What is "Voltage Droop"? (hint: NOT voltage drop)

This issue is particularly annoying if you try to hot swap higher current devices, as it causes the SoC to reset due to a sudden voltage sag.

USB allows users to plug and unplug USB devices while the PC is still in operation. When an USB
device is plugged into a port, inrush current occur as the newly plugged device’s internal bypass capacitor
charges to its full potential. This current is drawn from the USB VBUS power plane of the motherboard and
causes the VBUS to sag momentarily.

(520mV sag upon device connection = more kernel panics + random restarts)

That temporary sag you see above will occur even with an overpowered power supply.

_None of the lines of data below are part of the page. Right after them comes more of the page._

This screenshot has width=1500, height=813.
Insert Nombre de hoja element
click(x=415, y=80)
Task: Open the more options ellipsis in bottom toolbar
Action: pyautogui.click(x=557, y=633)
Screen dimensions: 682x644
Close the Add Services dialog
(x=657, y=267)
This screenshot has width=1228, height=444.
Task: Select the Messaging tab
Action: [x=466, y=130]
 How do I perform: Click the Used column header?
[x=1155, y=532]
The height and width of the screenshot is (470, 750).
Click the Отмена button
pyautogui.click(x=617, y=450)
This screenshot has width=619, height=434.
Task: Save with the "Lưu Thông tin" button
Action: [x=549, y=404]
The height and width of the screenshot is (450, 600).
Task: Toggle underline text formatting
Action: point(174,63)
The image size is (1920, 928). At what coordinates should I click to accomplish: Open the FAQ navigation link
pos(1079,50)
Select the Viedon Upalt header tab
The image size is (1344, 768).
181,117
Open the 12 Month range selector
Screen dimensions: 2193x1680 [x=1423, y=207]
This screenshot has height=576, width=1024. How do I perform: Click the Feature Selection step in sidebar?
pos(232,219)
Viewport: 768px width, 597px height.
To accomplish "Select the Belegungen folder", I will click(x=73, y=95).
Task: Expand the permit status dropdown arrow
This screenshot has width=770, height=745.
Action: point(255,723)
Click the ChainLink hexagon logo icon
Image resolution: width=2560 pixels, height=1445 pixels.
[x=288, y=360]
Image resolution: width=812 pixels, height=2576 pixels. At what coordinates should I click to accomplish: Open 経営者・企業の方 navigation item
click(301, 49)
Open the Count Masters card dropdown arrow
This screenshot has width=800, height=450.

Therefore, an additional mod that could improve the hot swapping performance of high-current USB devices (like hard disks) is to use an additional low ESR capacitor between the power lines of the ports. If you look closely at the schematic, the bypass bulk-storage capacitor C32 is only 47uF. This is way too low for spec 2.0 compliance. I quote a whitepaper from "In accordance to the USB Specification Revision 2.0, the VBUS power lines must be bypassed with no less than 120µF capacitance of low-ESR capacitance per USB port." Thus, if your high-current device still behaves erratically even when you bridged the fuses and used a 2A power supply, try to place a 150uF cap between the Vusb and Gnd. If things still don't work, you can then safely proceed to blame it on the software guys.

Sticky note:
  1. If you don't know why the fuses were installed in the first place, please do not attempt this mod.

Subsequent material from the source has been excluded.